### WHAT THE TASK REQUIRES
A single number is wanted: how many lines of the data include the string "Given".

[[ RECORDS FOR THE TASK, beginning ]]

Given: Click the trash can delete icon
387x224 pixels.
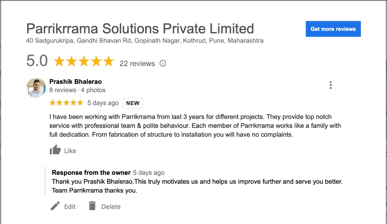Looking at the screenshot, I should point(92,206).
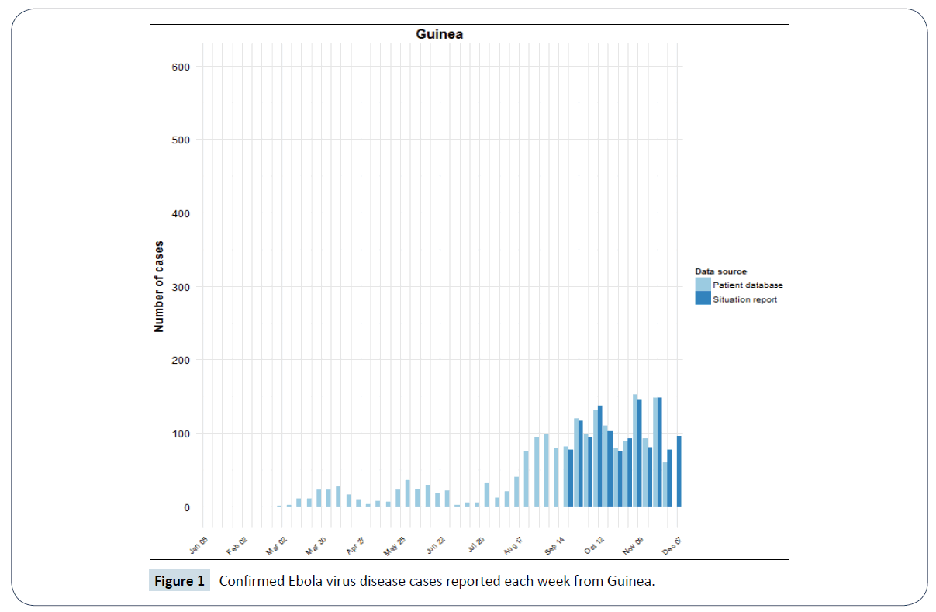This screenshot has height=612, width=936.
Task: Click the "Jan 05" x-axis date label
Action: point(199,545)
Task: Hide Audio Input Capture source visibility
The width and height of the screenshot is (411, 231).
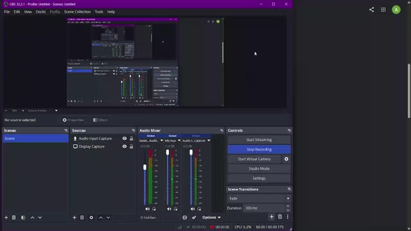Action: pos(125,139)
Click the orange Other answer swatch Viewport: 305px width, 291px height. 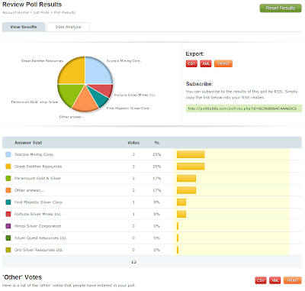8,190
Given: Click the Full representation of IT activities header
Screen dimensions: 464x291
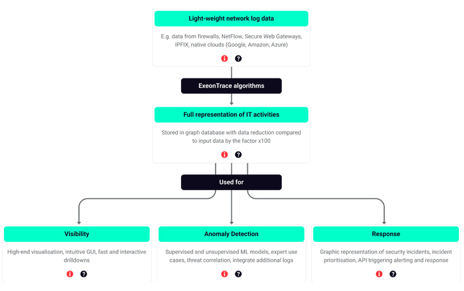Looking at the screenshot, I should coord(231,115).
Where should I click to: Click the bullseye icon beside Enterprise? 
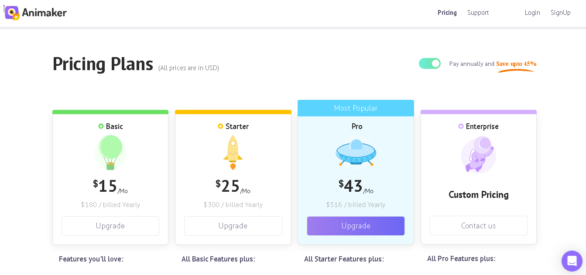tap(461, 126)
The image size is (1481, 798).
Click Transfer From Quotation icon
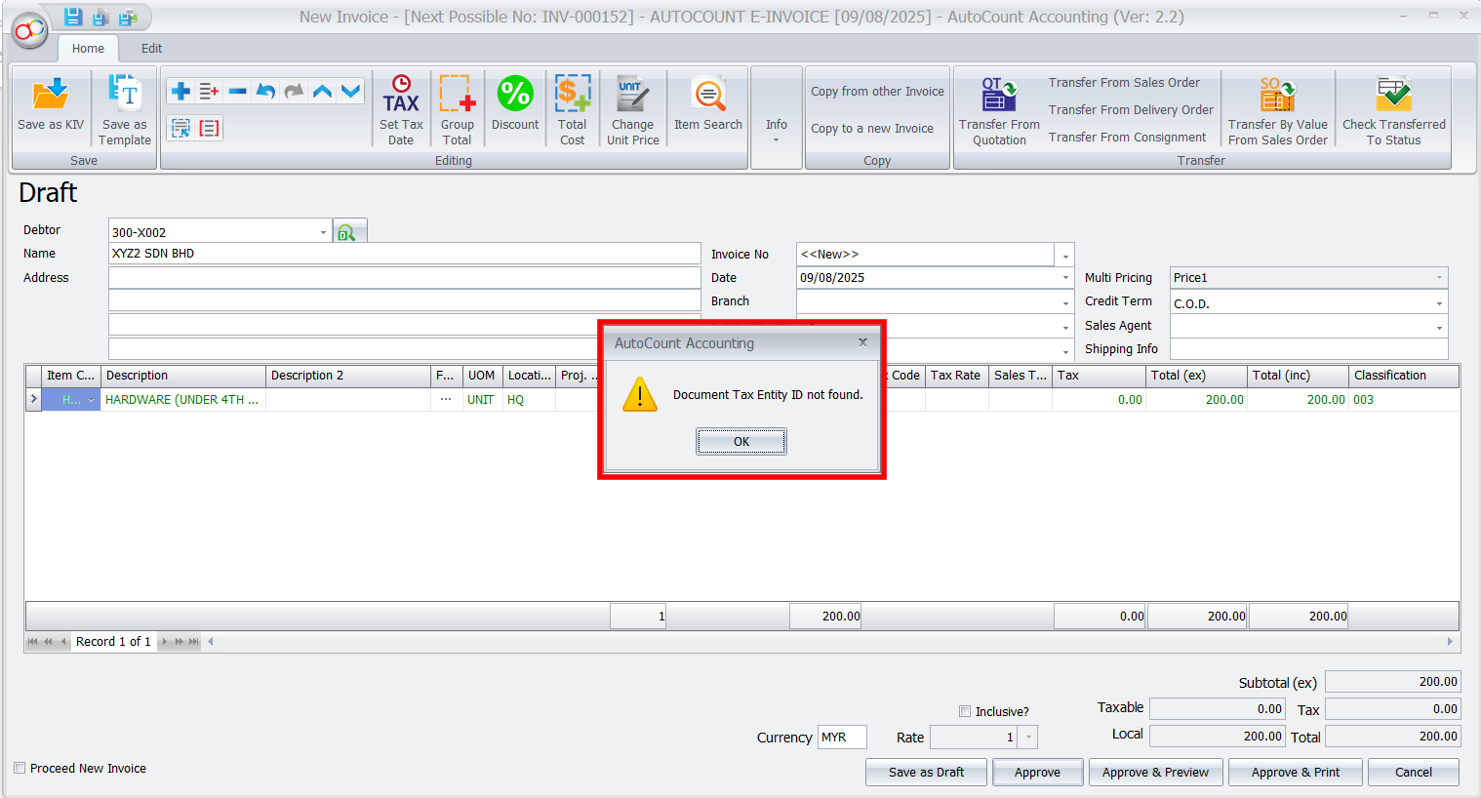click(999, 96)
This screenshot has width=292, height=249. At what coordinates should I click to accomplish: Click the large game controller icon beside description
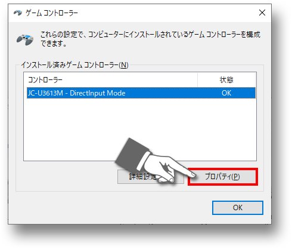[25, 39]
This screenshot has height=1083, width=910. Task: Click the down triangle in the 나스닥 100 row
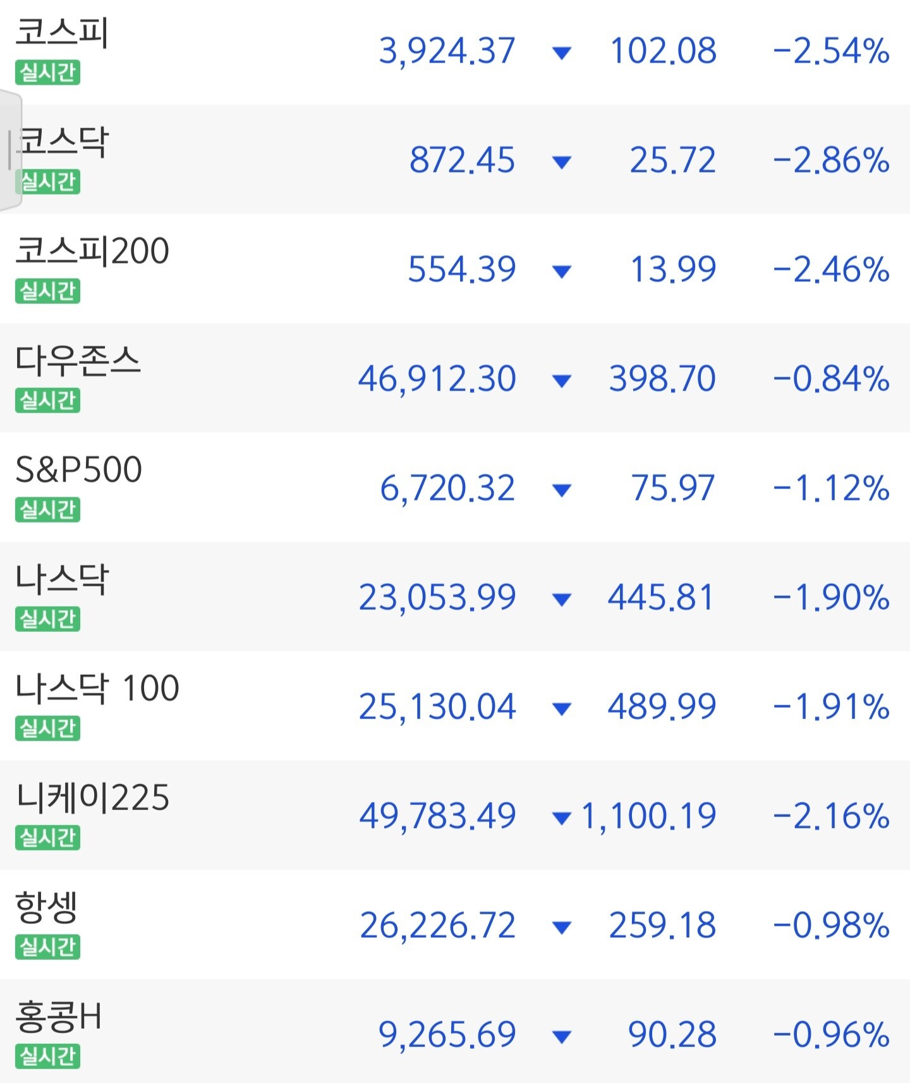click(x=561, y=708)
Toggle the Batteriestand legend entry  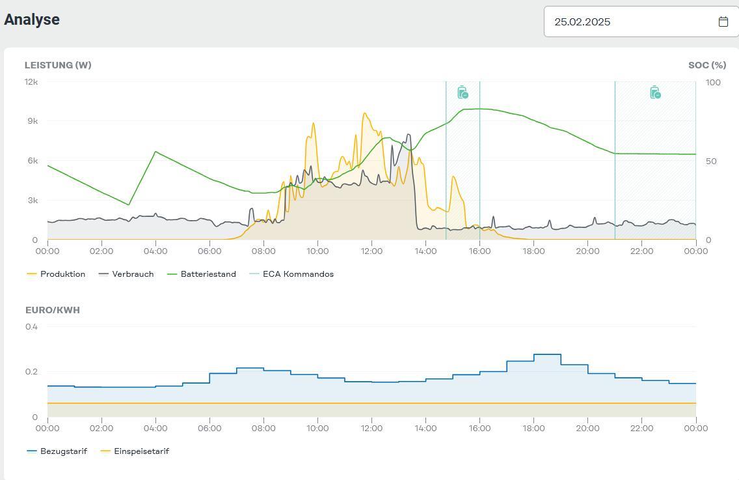208,274
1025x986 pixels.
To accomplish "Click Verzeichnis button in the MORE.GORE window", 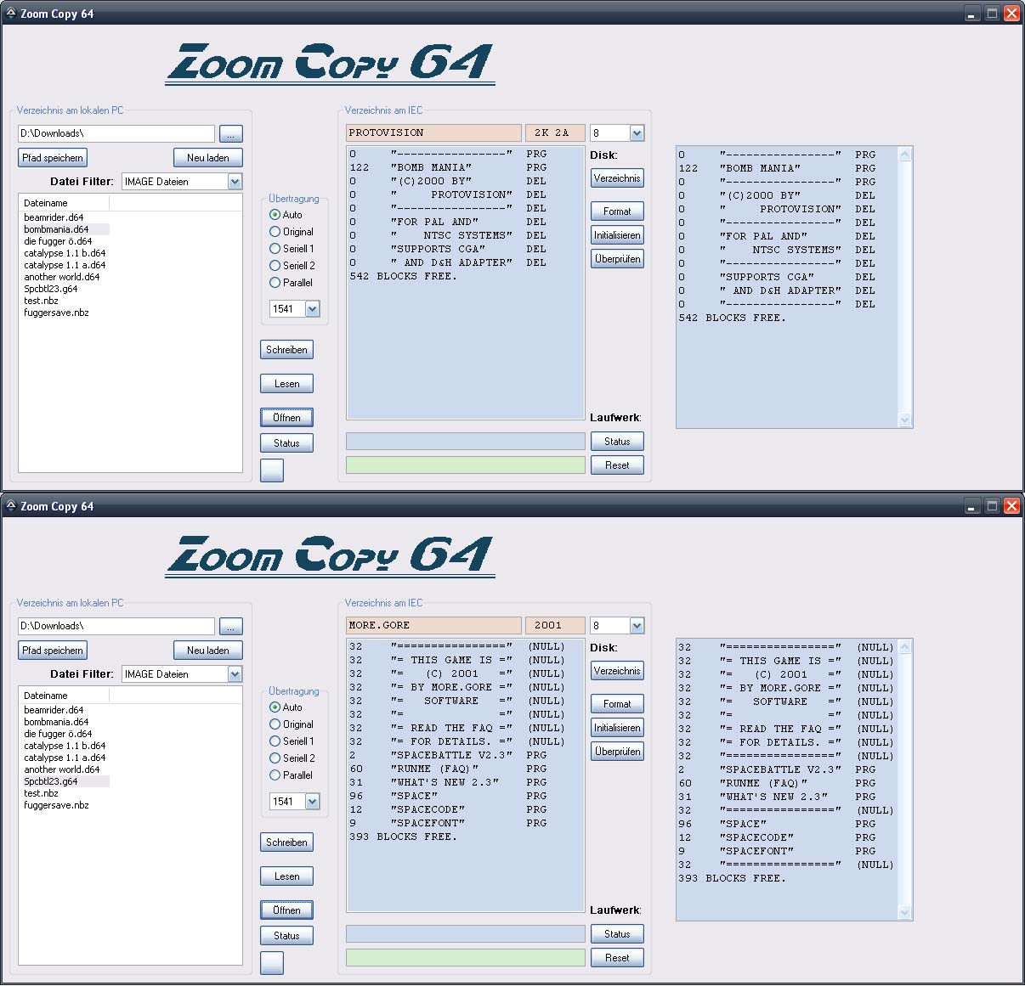I will tap(617, 671).
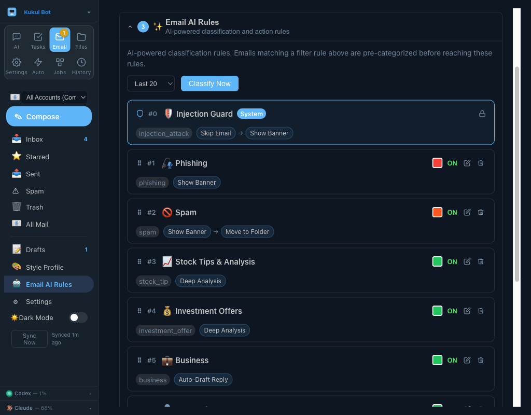Click the lock icon on Injection Guard

pyautogui.click(x=482, y=114)
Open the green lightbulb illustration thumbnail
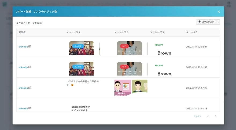 pyautogui.click(x=139, y=86)
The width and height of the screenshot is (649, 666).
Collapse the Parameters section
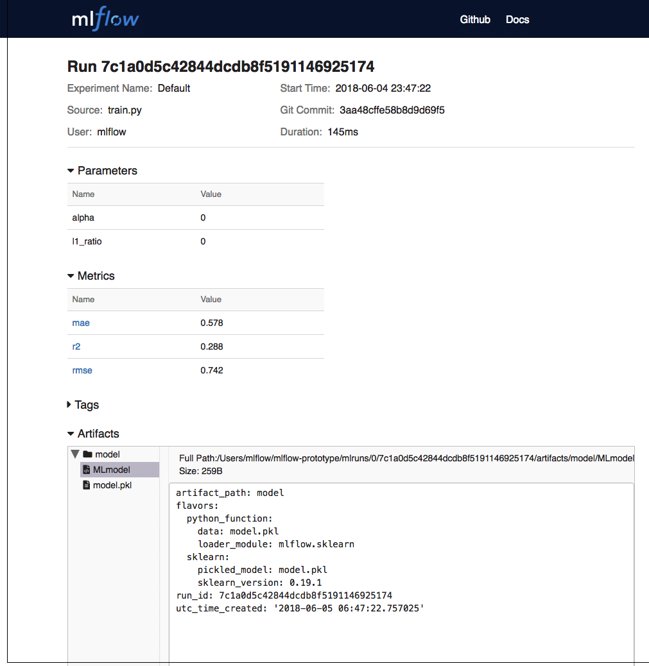(71, 171)
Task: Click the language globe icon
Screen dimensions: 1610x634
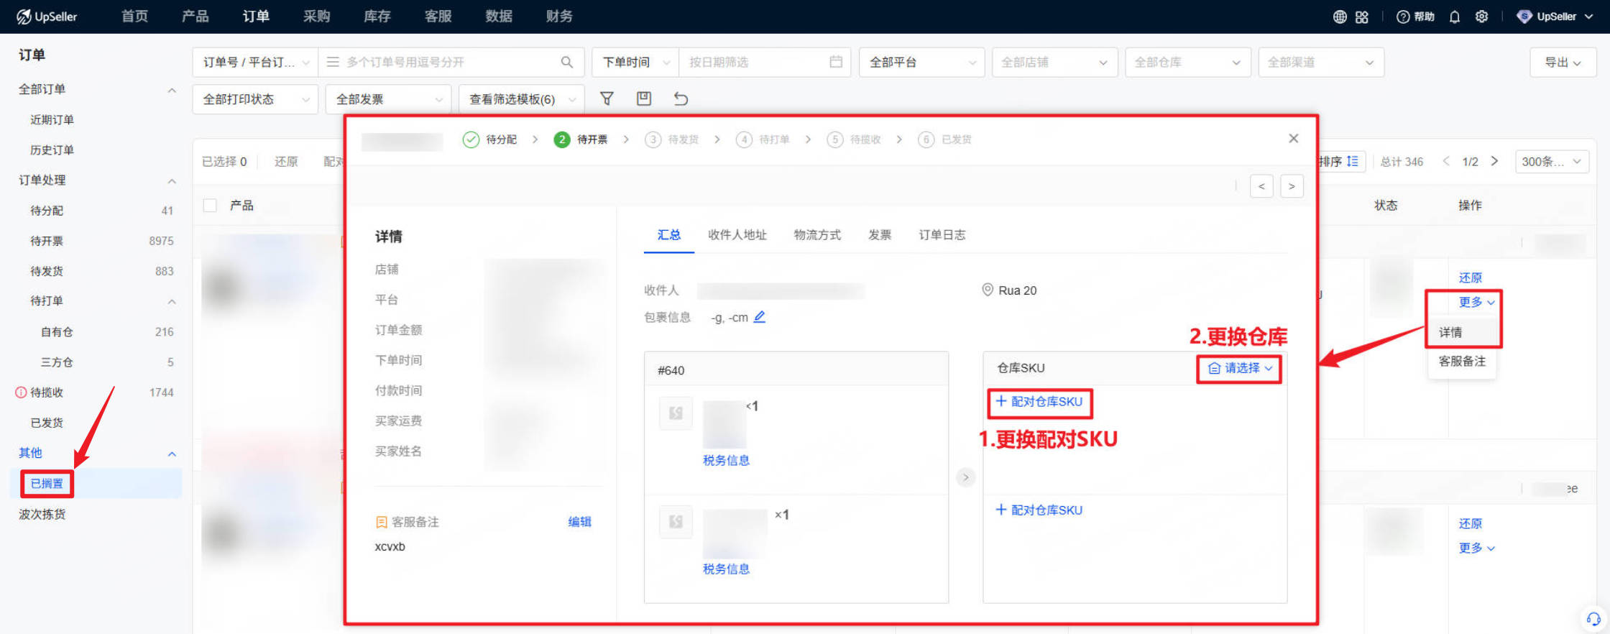Action: [x=1340, y=17]
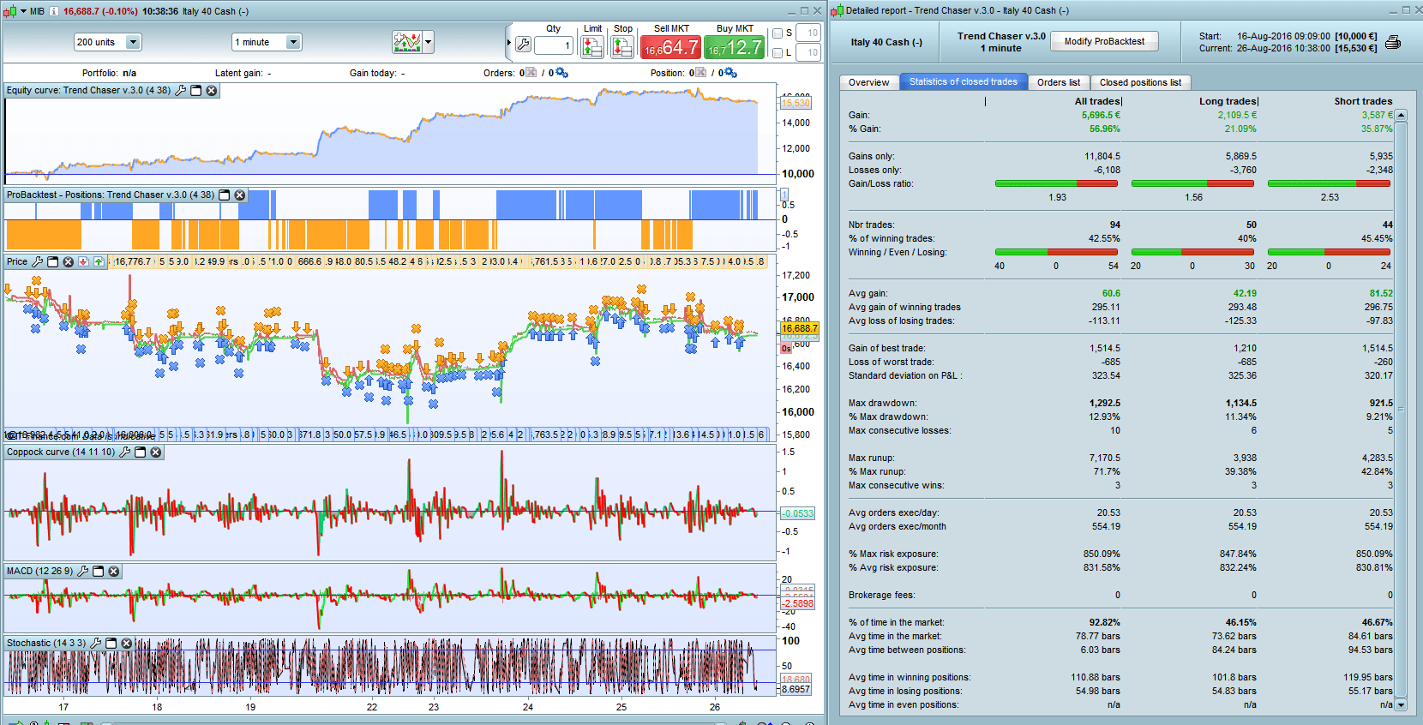The width and height of the screenshot is (1423, 725).
Task: Enable the S checkbox
Action: (778, 33)
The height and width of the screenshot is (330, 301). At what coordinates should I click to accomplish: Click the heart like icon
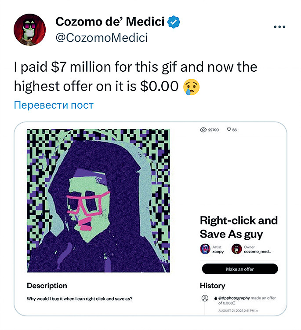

[[ RECORDS FOR THE TASK, end ]]

### SOLVED EXERCISE
2